#### Provided data:
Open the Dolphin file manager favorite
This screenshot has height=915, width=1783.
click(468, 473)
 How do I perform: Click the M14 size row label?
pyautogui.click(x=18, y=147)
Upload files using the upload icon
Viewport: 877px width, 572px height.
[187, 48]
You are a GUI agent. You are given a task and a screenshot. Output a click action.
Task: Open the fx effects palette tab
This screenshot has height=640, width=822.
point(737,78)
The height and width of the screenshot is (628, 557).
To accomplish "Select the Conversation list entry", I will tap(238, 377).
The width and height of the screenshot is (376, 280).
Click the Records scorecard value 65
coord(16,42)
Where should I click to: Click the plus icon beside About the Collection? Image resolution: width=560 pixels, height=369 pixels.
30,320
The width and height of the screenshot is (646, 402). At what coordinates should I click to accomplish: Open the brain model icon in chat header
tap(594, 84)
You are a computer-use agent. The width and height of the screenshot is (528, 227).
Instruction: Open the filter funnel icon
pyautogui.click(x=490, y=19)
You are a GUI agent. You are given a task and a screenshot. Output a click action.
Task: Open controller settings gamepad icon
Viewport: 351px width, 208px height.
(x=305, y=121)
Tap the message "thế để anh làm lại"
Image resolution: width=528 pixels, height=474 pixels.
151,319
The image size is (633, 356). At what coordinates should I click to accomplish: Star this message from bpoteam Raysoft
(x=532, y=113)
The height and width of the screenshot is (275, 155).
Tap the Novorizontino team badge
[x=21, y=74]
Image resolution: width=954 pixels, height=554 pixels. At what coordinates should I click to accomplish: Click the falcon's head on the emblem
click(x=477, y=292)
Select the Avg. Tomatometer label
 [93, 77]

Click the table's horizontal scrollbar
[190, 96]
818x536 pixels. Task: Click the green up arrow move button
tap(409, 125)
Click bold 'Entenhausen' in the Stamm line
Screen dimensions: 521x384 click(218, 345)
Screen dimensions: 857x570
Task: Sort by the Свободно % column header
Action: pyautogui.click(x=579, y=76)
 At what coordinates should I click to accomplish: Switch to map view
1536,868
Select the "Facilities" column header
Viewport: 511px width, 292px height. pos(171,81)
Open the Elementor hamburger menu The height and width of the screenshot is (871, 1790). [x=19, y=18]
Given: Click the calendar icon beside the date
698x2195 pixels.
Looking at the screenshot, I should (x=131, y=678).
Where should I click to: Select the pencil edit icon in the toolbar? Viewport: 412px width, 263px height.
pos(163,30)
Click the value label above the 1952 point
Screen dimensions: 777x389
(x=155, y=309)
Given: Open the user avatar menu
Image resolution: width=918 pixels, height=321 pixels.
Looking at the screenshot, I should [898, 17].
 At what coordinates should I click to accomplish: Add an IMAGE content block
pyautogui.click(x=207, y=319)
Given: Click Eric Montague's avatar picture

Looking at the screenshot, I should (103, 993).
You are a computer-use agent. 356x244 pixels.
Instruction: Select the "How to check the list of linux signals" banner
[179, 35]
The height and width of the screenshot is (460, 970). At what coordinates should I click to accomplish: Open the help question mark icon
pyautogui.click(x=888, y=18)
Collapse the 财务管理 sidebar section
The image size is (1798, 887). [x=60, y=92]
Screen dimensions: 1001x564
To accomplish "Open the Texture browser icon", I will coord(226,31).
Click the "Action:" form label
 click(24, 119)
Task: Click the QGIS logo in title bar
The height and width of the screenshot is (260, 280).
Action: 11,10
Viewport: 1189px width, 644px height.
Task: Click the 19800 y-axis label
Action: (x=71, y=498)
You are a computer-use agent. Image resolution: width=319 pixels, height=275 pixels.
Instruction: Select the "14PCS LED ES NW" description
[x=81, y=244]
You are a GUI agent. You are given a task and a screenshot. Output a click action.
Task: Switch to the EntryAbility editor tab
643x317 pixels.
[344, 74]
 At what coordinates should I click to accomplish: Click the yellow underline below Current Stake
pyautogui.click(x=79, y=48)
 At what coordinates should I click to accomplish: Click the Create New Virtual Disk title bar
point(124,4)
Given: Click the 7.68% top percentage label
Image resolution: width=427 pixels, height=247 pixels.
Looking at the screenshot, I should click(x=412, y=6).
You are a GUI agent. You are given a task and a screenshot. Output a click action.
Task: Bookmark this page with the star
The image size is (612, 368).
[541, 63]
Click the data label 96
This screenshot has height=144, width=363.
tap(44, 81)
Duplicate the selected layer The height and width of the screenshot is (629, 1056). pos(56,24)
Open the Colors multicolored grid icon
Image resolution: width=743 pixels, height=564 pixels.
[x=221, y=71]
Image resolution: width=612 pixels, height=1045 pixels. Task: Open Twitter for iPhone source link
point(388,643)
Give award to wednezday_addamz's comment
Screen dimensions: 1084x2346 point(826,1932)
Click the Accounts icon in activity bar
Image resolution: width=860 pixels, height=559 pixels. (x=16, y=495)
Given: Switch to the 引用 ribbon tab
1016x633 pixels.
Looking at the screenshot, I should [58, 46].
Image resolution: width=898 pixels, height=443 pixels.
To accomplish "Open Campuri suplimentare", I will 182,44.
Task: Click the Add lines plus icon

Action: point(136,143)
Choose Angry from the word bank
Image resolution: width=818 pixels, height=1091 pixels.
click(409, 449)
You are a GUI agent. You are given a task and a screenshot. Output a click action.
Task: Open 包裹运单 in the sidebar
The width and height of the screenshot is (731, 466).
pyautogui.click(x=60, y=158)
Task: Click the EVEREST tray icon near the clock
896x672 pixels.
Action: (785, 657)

#### Work to complete:
An exact repeat of the whole listing above is needed; write it out now.

#### Result of the exercise:
Open the Dolphin file manager favorite
This screenshot has height=915, width=1783.
click(468, 473)
 How do I perform: Click the M14 size row label?
pyautogui.click(x=18, y=147)
Upload files using the upload icon
Viewport: 877px width, 572px height.
[187, 48]
You are a GUI agent. You are given a task and a screenshot. Output a click action.
Task: Open the fx effects palette tab
This screenshot has height=640, width=822.
point(737,78)
The height and width of the screenshot is (628, 557).
To accomplish "Select the Conversation list entry", I will tap(238, 377).
The width and height of the screenshot is (376, 280).
Click the Records scorecard value 65
coord(16,42)
Where should I click to: Click the plus icon beside About the Collection? Image resolution: width=560 pixels, height=369 pixels.
30,320
The width and height of the screenshot is (646, 402). At what coordinates should I click to accomplish: Open the brain model icon in chat header
tap(594, 84)
You are a computer-use agent. The width and height of the screenshot is (528, 227).
Instruction: Open the filter funnel icon
pyautogui.click(x=490, y=19)
You are a GUI agent. You are given a task and a screenshot. Output a click action.
Task: Open controller settings gamepad icon
Viewport: 351px width, 208px height.
(x=305, y=121)
Tap the message "thế để anh làm lại"
Image resolution: width=528 pixels, height=474 pixels.
151,319
The image size is (633, 356). At what coordinates should I click to accomplish: Star this message from bpoteam Raysoft
(x=532, y=113)
The height and width of the screenshot is (275, 155).
Tap the Novorizontino team badge
[x=21, y=74]
Image resolution: width=954 pixels, height=554 pixels. At what coordinates should I click to accomplish: Click the falcon's head on the emblem
click(x=477, y=292)
Select the Avg. Tomatometer label
 [93, 77]

Click the table's horizontal scrollbar
[190, 96]
818x536 pixels. Task: Click the green up arrow move button
tap(409, 125)
Click bold 'Entenhausen' in the Stamm line
Screen dimensions: 521x384 click(218, 345)
Screen dimensions: 857x570
Task: Sort by the Свободно % column header
Action: pyautogui.click(x=579, y=76)
 At what coordinates should I click to accomplish: Switch to map view
1536,868
Select the "Facilities" column header
Viewport: 511px width, 292px height. pos(171,81)
Open the Elementor hamburger menu The height and width of the screenshot is (871, 1790). [x=19, y=18]
Given: Click the calendar icon beside the date
698x2195 pixels.
Looking at the screenshot, I should (x=131, y=678).
Where should I click to: Select the pencil edit icon in the toolbar? Viewport: 412px width, 263px height.
pos(163,30)
Click the value label above the 1952 point
Screen dimensions: 777x389
(x=155, y=309)
Given: Open the user avatar menu
Image resolution: width=918 pixels, height=321 pixels.
Looking at the screenshot, I should [898, 17].
 At what coordinates should I click to accomplish: Add an IMAGE content block
pyautogui.click(x=207, y=319)
Given: Click Eric Montague's avatar picture

Looking at the screenshot, I should (103, 993).
You are a computer-use agent. 356x244 pixels.
Instruction: Select the "How to check the list of linux signals" banner
[179, 35]
The height and width of the screenshot is (460, 970). At what coordinates should I click to accomplish: Open the help question mark icon
pyautogui.click(x=888, y=18)
Collapse the 财务管理 sidebar section
The image size is (1798, 887). [x=60, y=92]
Screen dimensions: 1001x564
To accomplish "Open the Texture browser icon", I will coord(226,31).
Click the "Action:" form label
 click(24, 119)
Task: Click the QGIS logo in title bar
The height and width of the screenshot is (260, 280).
Action: 11,10
Viewport: 1189px width, 644px height.
Task: Click the 19800 y-axis label
Action: (x=71, y=498)
You are a computer-use agent. Image resolution: width=319 pixels, height=275 pixels.
Instruction: Select the "14PCS LED ES NW" description
[x=81, y=244]
You are a GUI agent. You are given a task and a screenshot. Output a click action.
Task: Switch to the EntryAbility editor tab
643x317 pixels.
[344, 74]
 At what coordinates should I click to accomplish: Click the yellow underline below Current Stake
pyautogui.click(x=79, y=48)
 At what coordinates should I click to accomplish: Click the Create New Virtual Disk title bar
point(124,4)
Given: Click the 7.68% top percentage label
Image resolution: width=427 pixels, height=247 pixels.
Looking at the screenshot, I should click(x=412, y=6).
You are a GUI agent. You are given a task and a screenshot. Output a click action.
Task: Bookmark this page with the star
The image size is (612, 368).
[541, 63]
Click the data label 96
This screenshot has height=144, width=363.
tap(44, 81)
Duplicate the selected layer The height and width of the screenshot is (629, 1056). pos(56,24)
Open the Colors multicolored grid icon
Image resolution: width=743 pixels, height=564 pixels.
[x=221, y=71]
Image resolution: width=612 pixels, height=1045 pixels. Task: Open Twitter for iPhone source link
point(388,643)
Give award to wednezday_addamz's comment
Screen dimensions: 1084x2346 point(826,1932)
Click the Accounts icon in activity bar
Image resolution: width=860 pixels, height=559 pixels. (x=16, y=495)
Given: Switch to the 引用 ribbon tab
1016x633 pixels.
Looking at the screenshot, I should [58, 46].
Image resolution: width=898 pixels, height=443 pixels.
To accomplish "Open Campuri suplimentare", I will 182,44.
Task: Click the Add lines plus icon

Action: point(136,143)
Choose Angry from the word bank
Image resolution: width=818 pixels, height=1091 pixels.
click(409, 449)
You are a GUI agent. You are given a task and a screenshot. Output a click action.
Task: Open 包裹运单 in the sidebar
The width and height of the screenshot is (731, 466).
pyautogui.click(x=60, y=158)
Task: Click the EVEREST tray icon near the clock
896x672 pixels.
Action: (785, 657)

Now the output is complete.